Take the line that contains "Instruction: Select the" as the start and the last line of the entries as the end, and print both and everything between them exactly, without the pictures.
*** DATA LISTING ***
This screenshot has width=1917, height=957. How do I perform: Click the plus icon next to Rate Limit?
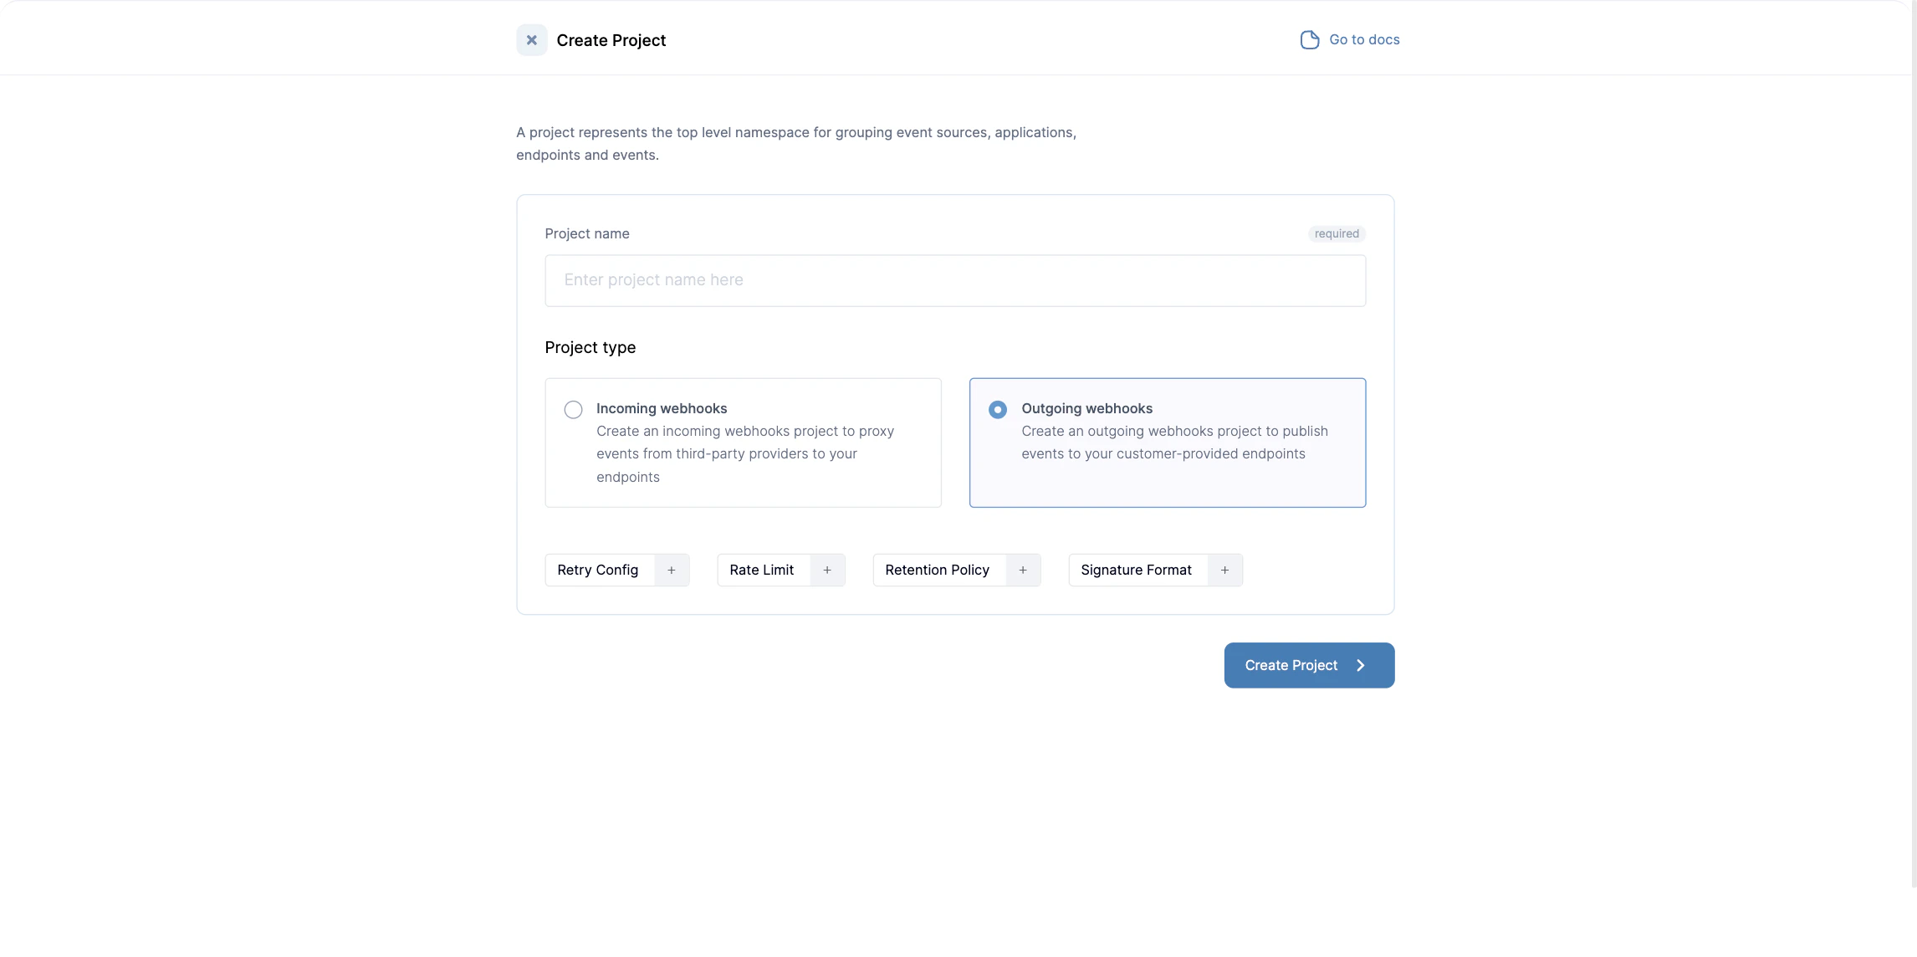click(826, 570)
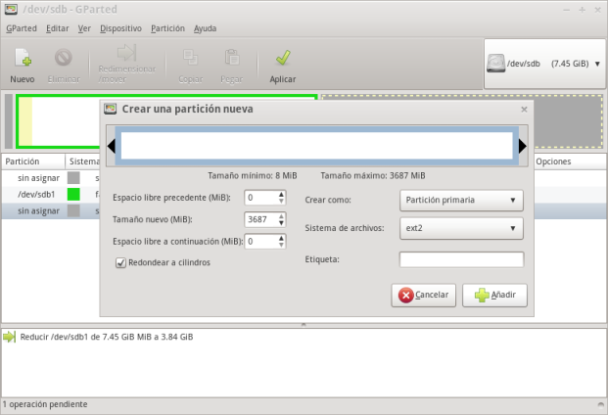Viewport: 608px width, 415px height.
Task: Increase Espacio libre precedente with up arrow
Action: (281, 194)
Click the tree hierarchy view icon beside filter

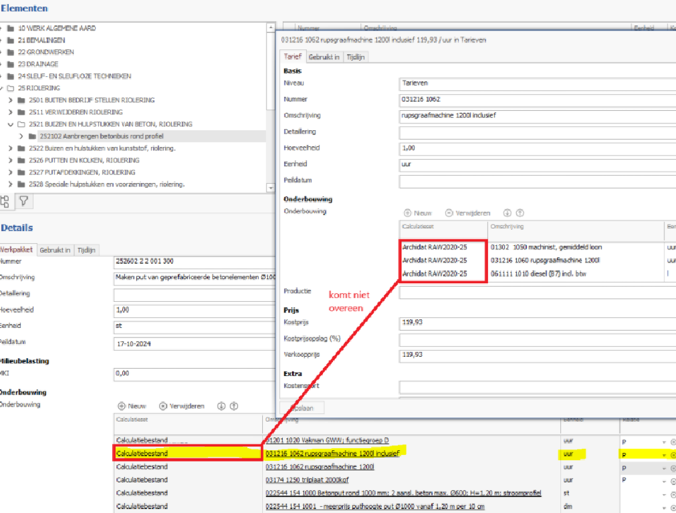[x=5, y=202]
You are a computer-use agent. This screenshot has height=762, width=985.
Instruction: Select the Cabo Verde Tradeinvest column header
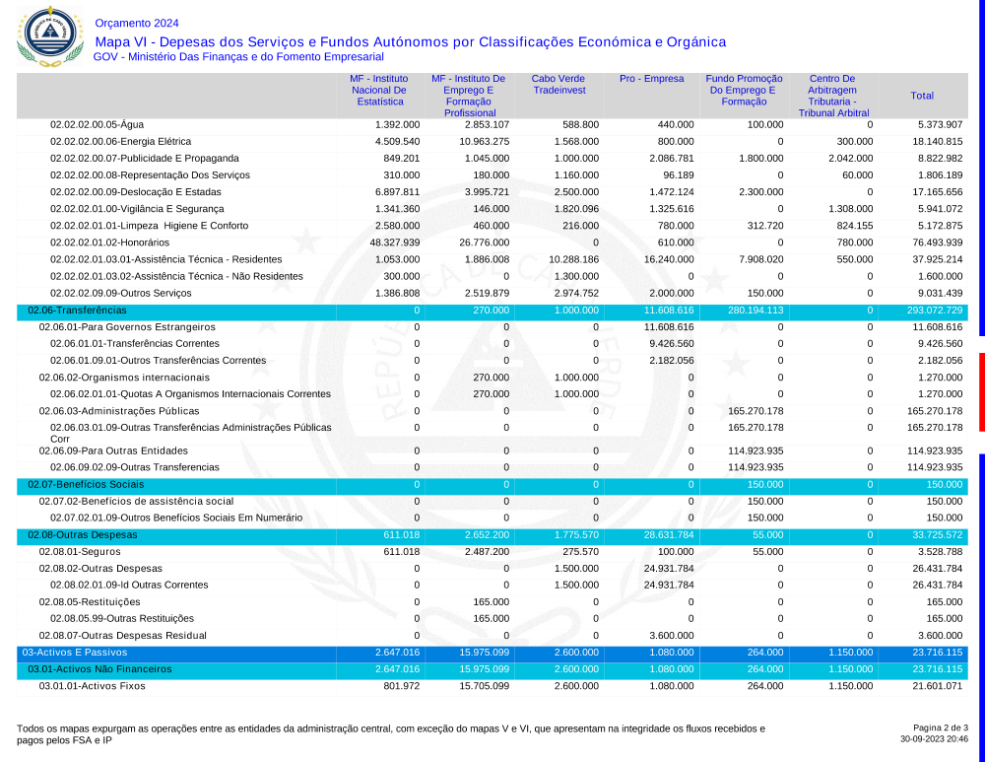(x=559, y=84)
***
EXPECTED ANSWER |
Instruction: Select the Cabo Verde Tradeinvest column header
(x=559, y=84)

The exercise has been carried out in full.